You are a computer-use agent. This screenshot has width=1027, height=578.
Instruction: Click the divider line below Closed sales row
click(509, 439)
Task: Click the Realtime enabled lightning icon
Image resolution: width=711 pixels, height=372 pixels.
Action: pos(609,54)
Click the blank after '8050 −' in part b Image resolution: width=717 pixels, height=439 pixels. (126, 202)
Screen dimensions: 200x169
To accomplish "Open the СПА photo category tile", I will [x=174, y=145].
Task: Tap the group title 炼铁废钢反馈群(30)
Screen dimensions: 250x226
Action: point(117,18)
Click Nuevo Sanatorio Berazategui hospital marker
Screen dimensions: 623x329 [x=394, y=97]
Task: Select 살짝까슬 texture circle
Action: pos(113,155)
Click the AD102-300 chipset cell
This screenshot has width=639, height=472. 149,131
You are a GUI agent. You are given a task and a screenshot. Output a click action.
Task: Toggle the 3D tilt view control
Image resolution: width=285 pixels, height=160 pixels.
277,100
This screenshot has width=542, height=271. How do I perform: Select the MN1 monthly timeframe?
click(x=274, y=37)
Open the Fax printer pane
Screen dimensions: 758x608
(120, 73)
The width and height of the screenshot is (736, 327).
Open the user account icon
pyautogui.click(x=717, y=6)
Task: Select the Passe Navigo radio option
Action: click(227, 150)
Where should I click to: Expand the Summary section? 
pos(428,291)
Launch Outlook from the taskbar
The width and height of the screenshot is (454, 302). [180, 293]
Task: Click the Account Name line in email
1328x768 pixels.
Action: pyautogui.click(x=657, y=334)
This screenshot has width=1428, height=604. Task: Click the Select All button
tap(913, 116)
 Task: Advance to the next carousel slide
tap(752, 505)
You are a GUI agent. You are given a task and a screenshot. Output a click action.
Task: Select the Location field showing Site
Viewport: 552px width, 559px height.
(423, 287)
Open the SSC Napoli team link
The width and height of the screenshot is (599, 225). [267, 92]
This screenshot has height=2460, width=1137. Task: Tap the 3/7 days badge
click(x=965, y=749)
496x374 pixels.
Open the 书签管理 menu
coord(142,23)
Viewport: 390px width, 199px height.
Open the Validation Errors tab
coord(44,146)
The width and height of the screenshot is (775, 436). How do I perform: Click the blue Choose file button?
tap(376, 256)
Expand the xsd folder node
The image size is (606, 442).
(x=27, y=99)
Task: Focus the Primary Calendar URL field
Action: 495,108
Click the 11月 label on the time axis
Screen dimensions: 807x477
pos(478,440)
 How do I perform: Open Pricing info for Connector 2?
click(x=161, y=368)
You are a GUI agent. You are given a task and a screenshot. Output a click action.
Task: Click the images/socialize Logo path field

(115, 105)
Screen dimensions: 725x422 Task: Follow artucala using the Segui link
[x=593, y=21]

***

▶ _ASSIGNED TASK_:
Exact copies are needed of the line with "Screen dimensions: 725x422" and each line after it through the end of the material above.

▶ _EXERCISE ANSWER_:
Screen dimensions: 725x422 Task: Follow artucala using the Segui link
[x=593, y=21]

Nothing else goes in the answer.